AWS ? Why We Need To Make Machine Learning Happen Faster

moimesgentpefo
Aug 17, 2023
6 min read

Amazon EC2 P3 instances deliver high performance compute in the cloud with up to 8 NVIDIA V100 Tensor Core GPUs and up to 100 Gbps of networking throughput for machine learning and HPC applications. These instances deliver up to one petaflop of mixed-precision performance per instance to significantly accelerate machine learning and high performance computing applications. Amazon EC2 P3 instances have been proven to reduce machine learning training times from days to minutes, as well as increase the number of simulations completed for high performance computing by 3-4x.

AWS – Why we need to make Machine Learning happen faster

Download Zip

With up to 4x the network bandwidth of P3.16xlarge instances, Amazon EC2 P3dn.24xlarge instances are the latest addition to the P3 family, optimized for distributed machine learning and HPC applications. These instances provide up to 100 Gbps of networking throughput, 96 custom Intel Xeon Scalable (Skylake) vCPUs, 8 NVIDIA V100 Tensor Core GPUs with 32 GiB of memory each, and 1.8 TB of local NVMe-based SSD storage. P3dn.24xlarge instances also support Elastic Fabric Adapter (EFA) which accelerates distributed machine learning applications that use NVIDIA Collective Communications Library (NCCL). EFA can scale to thousands of GPUs, significantly improving the throughput and scalability of deep learning training models, which leads to faster results.

For data scientists, researchers, and developers who need to speed up ML applications, Amazon EC2 P3 instances are the fastest in the cloud for ML training. Amazon EC2 P3 instances feature up to eight latest-generation NVIDIA V100 Tensor Core GPUs and deliver up to one petaflop of mixed-precision performance to significantly accelerate ML workloads. Faster model training can enable data scientists and machine learning engineers to iterate faster, train more models, and increase accuracy.

One of the most powerful GPU instances in the cloud combined with flexible pricing plans results in an exceptionally cost-effective solution for machine learning training. As with Amazon EC2 instances in general, P3 instances are available as On-Demand Instances, Reserved Instances, or Spot Instances. Spot Instances take advantage of unused EC2 instance capacity and can lower your Amazon EC2 costs significantly for up to a 70% discount from On-Demand prices.

Use pre-packaged Docker images to deploy deep learning environments in minutes.
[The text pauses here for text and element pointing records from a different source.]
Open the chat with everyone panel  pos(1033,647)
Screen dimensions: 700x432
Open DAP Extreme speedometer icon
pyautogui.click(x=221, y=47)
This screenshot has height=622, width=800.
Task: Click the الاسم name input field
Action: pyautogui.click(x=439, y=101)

The images contain the required deep learning framework libraries (currently TensorFlow and Apache MXNet) and tools and are fully tested. You can easily add your own libraries and tools on top of these images for a higher degree of control over monitoring, compliance, and data processing. In addition, Amazon EC2 P3 instances work seamlessly together with Amazon SageMaker to provide a powerful and intuitive complete machine learning platform. Amazon SageMaker is a fully-managed machine learning platform that enables you to quickly and easily build, train, and deploy machine learning models. Furthermore, Amazon EC2 P3 instances can be integrated with AWS Deep Learning Amazon Machine Images (AMIs) that are pre-installed with popular deep learning frameworks. This makes it faster and easier to get started with machine learning training and inference.
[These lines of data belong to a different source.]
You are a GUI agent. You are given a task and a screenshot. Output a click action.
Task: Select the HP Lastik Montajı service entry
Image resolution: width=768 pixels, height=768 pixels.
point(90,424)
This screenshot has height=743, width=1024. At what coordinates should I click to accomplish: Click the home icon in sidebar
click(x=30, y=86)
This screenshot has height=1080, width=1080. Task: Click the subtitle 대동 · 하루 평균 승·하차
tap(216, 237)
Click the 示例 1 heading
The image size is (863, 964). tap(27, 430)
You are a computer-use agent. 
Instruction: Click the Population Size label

You can use multiple Amazon EC2 P3 instances with up to 100 Gbps of networking throughput to rapidly train machine learning models. Higher networking throughput enables developers to remove data transfer bottlenecks and efficiently scale out their model training jobs across multiple P3 instances. Customers have been able to train ResNet-50, a common image classification model, to industry standard accuracy in just 18 minutes using 16 P3 instances. This level of performance was previously unattainable by the vast majority of ML customers as it required a large CapEx investment to build out on-premises GPU clusters. With P3 instances and their availability via an On-Demand usage model, this level of performance is now accessible to all developers and machine learning engineers. In addition, P3dn.24xlarge instances support Elastic Fabric Adapter (EFA) that uses the NVIDIA Collective Communications Library (NCCL) to scale to thousands of GPUs.

Amazon EC2 P3 instances support all major machine learning frameworks including TensorFlow, PyTorch, Apache MXNet, Caffe, Caffe2, Microsoft Cognitive Toolkit (CNTK), Chainer, Theano, Keras, Gluon, and Torch. You have the flexibility to choose the framework that works best for your application.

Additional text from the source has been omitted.